▶ _DIRECTIONS FOR THIS TASK_
Can you reproduce the entries below word for word, from the line containing "Screen dimensions: 1846x872" up to and including the line containing "(x=160, y=14)", and nothing else?

▶ _ENTRIES SHOWN_

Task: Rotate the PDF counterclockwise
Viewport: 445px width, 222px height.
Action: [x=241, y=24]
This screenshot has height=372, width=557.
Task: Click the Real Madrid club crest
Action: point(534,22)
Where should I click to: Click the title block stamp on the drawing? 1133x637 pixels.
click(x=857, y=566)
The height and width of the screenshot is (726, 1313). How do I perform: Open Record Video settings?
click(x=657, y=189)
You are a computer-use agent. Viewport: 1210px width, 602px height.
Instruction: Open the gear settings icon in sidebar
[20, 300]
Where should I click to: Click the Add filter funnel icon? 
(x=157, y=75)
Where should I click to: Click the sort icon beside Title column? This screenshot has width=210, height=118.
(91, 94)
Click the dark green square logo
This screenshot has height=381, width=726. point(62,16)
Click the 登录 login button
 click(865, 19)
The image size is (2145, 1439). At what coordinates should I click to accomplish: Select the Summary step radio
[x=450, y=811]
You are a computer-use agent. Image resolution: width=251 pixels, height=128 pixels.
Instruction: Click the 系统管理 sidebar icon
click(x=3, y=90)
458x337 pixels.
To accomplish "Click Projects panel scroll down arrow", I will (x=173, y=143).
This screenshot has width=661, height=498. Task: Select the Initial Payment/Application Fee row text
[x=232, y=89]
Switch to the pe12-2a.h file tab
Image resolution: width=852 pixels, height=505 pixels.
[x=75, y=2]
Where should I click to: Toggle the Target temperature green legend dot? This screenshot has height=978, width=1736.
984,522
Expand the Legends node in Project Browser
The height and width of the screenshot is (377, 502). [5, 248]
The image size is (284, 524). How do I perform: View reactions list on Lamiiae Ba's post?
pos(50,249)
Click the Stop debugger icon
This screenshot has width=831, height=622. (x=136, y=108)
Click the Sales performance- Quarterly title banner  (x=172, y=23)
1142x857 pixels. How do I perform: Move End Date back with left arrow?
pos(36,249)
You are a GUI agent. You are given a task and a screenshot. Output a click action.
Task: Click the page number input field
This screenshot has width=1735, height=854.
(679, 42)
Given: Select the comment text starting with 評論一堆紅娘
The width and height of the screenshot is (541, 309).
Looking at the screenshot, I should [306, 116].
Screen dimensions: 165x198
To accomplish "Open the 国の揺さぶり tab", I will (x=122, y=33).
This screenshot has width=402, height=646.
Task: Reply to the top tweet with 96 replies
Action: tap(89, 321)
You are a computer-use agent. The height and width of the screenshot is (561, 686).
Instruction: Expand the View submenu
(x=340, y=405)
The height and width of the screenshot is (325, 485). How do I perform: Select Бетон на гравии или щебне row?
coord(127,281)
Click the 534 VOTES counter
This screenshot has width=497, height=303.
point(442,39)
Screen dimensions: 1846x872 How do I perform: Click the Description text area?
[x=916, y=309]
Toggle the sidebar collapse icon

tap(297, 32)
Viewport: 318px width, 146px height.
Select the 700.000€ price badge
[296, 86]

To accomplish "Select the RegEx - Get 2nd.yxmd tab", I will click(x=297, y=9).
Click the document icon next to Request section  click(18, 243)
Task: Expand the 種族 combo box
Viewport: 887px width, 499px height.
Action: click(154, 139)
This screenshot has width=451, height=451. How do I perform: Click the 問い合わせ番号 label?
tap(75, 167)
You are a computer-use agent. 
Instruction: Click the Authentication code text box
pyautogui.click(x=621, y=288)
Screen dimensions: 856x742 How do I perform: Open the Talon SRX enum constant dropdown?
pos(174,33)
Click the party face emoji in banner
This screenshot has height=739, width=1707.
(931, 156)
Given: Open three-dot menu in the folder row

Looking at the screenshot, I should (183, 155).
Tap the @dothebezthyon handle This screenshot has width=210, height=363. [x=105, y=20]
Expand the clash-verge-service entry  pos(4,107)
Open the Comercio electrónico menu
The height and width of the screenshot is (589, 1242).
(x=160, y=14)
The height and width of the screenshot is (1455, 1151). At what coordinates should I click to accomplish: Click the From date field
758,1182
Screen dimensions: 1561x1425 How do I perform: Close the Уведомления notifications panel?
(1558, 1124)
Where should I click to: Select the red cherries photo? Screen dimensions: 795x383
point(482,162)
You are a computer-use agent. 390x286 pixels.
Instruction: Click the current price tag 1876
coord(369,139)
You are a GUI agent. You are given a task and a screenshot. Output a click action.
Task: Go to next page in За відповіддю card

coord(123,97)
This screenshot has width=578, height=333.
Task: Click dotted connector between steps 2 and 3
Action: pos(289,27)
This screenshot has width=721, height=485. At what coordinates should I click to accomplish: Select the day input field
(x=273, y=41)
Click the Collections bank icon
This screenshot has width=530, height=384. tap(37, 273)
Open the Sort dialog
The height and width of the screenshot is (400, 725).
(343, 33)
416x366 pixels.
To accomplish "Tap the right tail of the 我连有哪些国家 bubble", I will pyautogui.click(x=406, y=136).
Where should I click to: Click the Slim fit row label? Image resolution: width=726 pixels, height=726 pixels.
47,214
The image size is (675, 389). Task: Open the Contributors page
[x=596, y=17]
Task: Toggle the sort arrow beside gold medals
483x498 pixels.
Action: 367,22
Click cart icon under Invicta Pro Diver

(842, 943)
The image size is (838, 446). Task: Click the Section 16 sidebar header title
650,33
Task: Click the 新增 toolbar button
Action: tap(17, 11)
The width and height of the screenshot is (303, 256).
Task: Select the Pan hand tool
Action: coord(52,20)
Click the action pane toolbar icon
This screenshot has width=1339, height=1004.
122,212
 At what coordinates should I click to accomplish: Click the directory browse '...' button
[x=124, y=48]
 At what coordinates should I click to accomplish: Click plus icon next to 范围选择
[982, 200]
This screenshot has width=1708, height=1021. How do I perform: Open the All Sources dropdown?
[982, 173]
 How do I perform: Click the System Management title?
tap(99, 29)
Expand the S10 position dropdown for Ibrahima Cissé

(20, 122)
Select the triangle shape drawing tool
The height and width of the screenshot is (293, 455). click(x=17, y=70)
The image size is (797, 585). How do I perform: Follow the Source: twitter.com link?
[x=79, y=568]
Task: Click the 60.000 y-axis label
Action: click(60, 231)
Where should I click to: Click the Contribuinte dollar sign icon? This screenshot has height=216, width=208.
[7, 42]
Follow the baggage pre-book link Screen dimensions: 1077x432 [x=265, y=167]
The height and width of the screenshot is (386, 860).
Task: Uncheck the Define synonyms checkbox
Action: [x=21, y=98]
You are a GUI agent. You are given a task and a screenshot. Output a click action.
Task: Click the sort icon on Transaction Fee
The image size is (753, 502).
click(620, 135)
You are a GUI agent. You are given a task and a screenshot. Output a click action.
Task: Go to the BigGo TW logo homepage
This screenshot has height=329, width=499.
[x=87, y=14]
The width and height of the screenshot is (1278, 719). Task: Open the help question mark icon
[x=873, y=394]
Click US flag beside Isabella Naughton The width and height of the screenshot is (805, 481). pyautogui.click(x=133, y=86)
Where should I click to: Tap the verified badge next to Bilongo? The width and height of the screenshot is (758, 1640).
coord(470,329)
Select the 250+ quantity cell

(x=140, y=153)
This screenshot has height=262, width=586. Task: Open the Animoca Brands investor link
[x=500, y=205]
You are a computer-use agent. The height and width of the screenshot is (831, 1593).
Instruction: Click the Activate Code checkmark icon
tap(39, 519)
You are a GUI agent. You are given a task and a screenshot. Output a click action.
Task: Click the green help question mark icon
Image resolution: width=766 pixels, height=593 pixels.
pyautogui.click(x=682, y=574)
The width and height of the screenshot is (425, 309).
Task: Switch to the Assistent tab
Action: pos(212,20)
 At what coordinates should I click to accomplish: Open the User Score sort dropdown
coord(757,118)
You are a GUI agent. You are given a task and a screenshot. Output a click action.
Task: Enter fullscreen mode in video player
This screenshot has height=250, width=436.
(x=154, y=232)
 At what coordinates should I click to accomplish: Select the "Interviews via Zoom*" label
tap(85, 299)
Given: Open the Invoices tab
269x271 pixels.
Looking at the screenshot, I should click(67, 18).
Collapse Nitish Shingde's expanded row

▶ _RESPONSE TO THIS EXERCISE_
Screen dimensions: 1846x872 How do I perform: Click the Description text area?
[x=916, y=309]
Toggle the sidebar collapse icon

tap(297, 32)
Viewport: 318px width, 146px height.
Select the 700.000€ price badge
[296, 86]

To accomplish "Select the RegEx - Get 2nd.yxmd tab", I will click(x=297, y=9).
Click the document icon next to Request section  click(18, 243)
Task: Expand the 種族 combo box
Viewport: 887px width, 499px height.
Action: click(154, 139)
This screenshot has width=451, height=451. How do I perform: Click the 問い合わせ番号 label?
tap(75, 167)
You are a computer-use agent. 
Instruction: Click the Authentication code text box
pyautogui.click(x=621, y=288)
Screen dimensions: 856x742 How do I perform: Open the Talon SRX enum constant dropdown?
pos(174,33)
Click the party face emoji in banner
This screenshot has height=739, width=1707.
(931, 156)
Given: Open three-dot menu in the folder row

Looking at the screenshot, I should (183, 155).
Tap the @dothebezthyon handle This screenshot has width=210, height=363. [x=105, y=20]
Expand the clash-verge-service entry  pos(4,107)
Open the Comercio electrónico menu
The height and width of the screenshot is (589, 1242).
(x=160, y=14)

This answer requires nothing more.